Everything’s not perfect and I don’t expect it to be. I haven’t succeeded at #3. From from it. The permalinks are completely different than what Community Server gave me, and I’m not smart enough to figure out how to fix it. Not yet anyhow. The search engines and other sites are going to have to deal at this point.

I’m a technologist. I love technology. I have a thirst and passion for learning new things. What better way to learn then by diving head first into a technology you have no real background on. I can tell you this. I’ve learned a ton in the past 2-days getting WordPress up and running. At this point, this is an experiment. An experiment in analyzing the competition and picking up a new skill along the way. Who knows. I may be right back here in a few months detailing how I had to switch back to the .NET platform. Maybe. Maybe not. Let the adventure begin.
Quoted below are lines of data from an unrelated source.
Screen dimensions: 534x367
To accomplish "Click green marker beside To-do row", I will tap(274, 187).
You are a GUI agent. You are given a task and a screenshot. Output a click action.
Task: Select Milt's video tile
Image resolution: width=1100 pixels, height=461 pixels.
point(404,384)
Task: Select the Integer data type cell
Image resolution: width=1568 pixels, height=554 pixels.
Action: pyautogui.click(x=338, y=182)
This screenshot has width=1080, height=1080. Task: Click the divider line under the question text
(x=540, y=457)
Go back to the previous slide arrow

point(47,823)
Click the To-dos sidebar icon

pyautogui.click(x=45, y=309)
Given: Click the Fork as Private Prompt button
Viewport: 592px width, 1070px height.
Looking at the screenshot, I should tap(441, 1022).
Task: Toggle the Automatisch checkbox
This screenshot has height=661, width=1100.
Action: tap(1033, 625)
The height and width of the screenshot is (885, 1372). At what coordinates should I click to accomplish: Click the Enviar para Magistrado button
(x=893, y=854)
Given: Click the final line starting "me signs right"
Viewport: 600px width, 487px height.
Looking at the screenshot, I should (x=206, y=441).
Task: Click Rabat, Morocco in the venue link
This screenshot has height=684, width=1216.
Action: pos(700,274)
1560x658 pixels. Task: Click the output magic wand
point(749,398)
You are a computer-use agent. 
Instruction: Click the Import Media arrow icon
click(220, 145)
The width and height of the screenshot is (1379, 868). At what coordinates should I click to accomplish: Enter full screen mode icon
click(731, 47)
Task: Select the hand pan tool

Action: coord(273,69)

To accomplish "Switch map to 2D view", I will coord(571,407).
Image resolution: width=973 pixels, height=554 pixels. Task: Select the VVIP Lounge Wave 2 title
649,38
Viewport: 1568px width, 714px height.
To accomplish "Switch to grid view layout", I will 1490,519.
What are your thoughts? Where does PHP exceed over ASP.NET? What about ASP.NET over PHP? The tools? The platform? The support? Chime in with your comments. I’d love to hear them. Plus it’d give me an opportunity to make sure the commenting system works. :)

4 Comments

  1. Aaron
    September 4, 2007 at 21:24

    Glad I could help! :) Though I’m sorry to hear it had hiccups. That’s how these things go, sometimes - we each add just enough to something to get it to do what we need - and hopefully in the end it’s more full featured for the next guy. ;) So if you added any fixes, let me know and I’ll update the script on codeplex (er, I mean I’ll check it in first, then fix it. :) )

    I think my favorite part about this theme is the slick fixed or fluid width real-time change it can do.

    Regarding mapping your URLs, did you happen to save off the .csv file each time after an import? If so, you could modify my powershell script to output code that works with ISAPI_Rewrite
    http://www.hanselman.com/blog/UsingISAPIRewriteToCanonicalizeASPNETURLsAndRemoveDefaultaspx.aspx

    Let me know if there’s anything I can help with! Maybe I’ll see you in person at the Indy Tech Fest…

  2. Aaron
    September 4, 2007 at 21:27

    Oh, and if you want to fix the annoying (IMHO) “smiley images are not aligned” thing, edit your styles.css file and add/update this:

    /*-smilies without a border-*/
    body img.wp-smiley {
    border:none;
    vertical-align: middle;
    }

    :)

  3. Scott Isaacs
    September 5, 2007 at 07:03

    Nice job on the new site. Since you’re on IIS, perhaps for #3 you could just do an HTTP handler or even error404.aspx to do a permanent redirect to the corresponding PHP link? It might seem hackish, but since you only have 301 entries (and won’t be adding anymore with ASPX URLs), a hardcoded string dictionary could help accomplish that.

    Just a thought. Let me know what you come up with. I’d be interested as well. I have a few different Community Server installs, but none really take full advantage. One is just using the blog engine, and a couple more are just using photo galleries.

    I’m also thinking of setting up some blogging software for work purposes and wanted a fresh look at what’s available. So let me know how WP goes for you.

    SI

  4. Mike
    September 5, 2007 at 07:35

    Blog looks great. I like the wide layout.